For all his protests to the contrary, it is not the “true intent and meaning” of the Constitution that Taney announces; it is instead the meaning that he chooses, informed by the “public opinion” of his day. It was Taney’s generation, not Jefferson’s and Madison’s, that finally resolved slavery’s paradox in racial terms; it was his generation, not the founders’, that condemned an “unfortunate race” to perpetual servitude. It was one of many ironies that, in this sense, Frederick Douglass was correct after all: the Constitution was what its interpreters make of it.

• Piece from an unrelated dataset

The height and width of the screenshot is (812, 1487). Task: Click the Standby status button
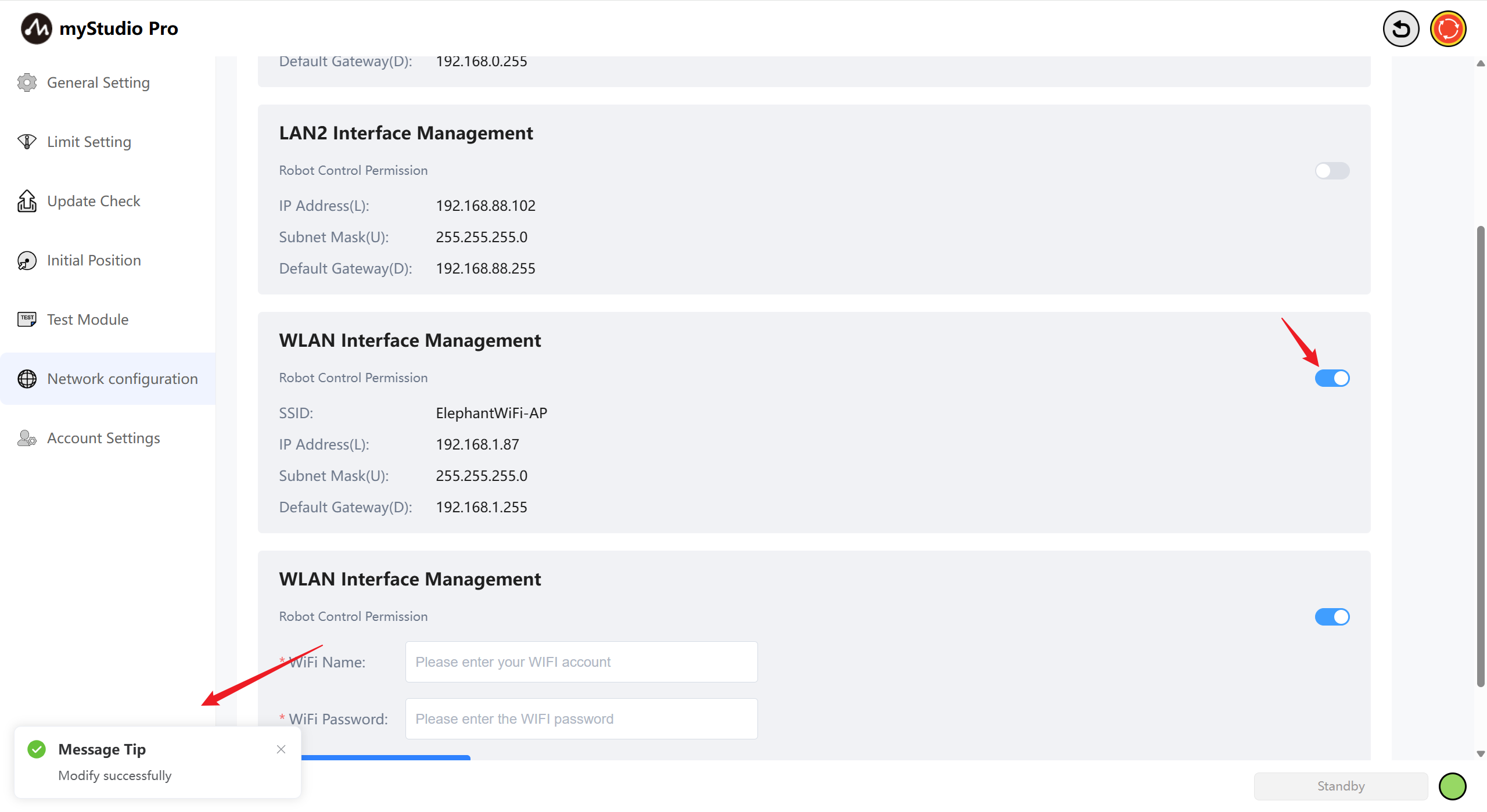(1340, 786)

And some, following Curtis and McLean, continued to insist even after Scott v. Sandford that the Constitution could yet be made into something more. Its principles had been betrayed by the Supreme Court’s decisions, but at some level they endured, and in some fashion they would be redeemed. Congressman John A. Bingham of Ohio addressed the House of Representatives in January 1857: “It must be apparent that the absolute equality of all, and the equal protection of each, are principles of our Constitution . . . The Constitution provides . . . that no person shall be deprived of life, liberty, or property without due process of law. It makes no distinction on account of complexion or birth . .. This is equality.” The Constitution, Bingham went on to observe, permits no title of nobility; this was more than a matter of form:

Why this restriction? Was it not because all are equal under the Constitution; and that no distinctions should be tolerated, except those which merit originates, and no nobility except that which springs from the practice of virtue, or the honest, well-directed effort of brain, or heart, or hand? There is a profound significance in this restriction of the Constitution. It is an announcement of the equality and brotherhood of the human race.

A decade later, Bingham would write the Fourteenth Amendment.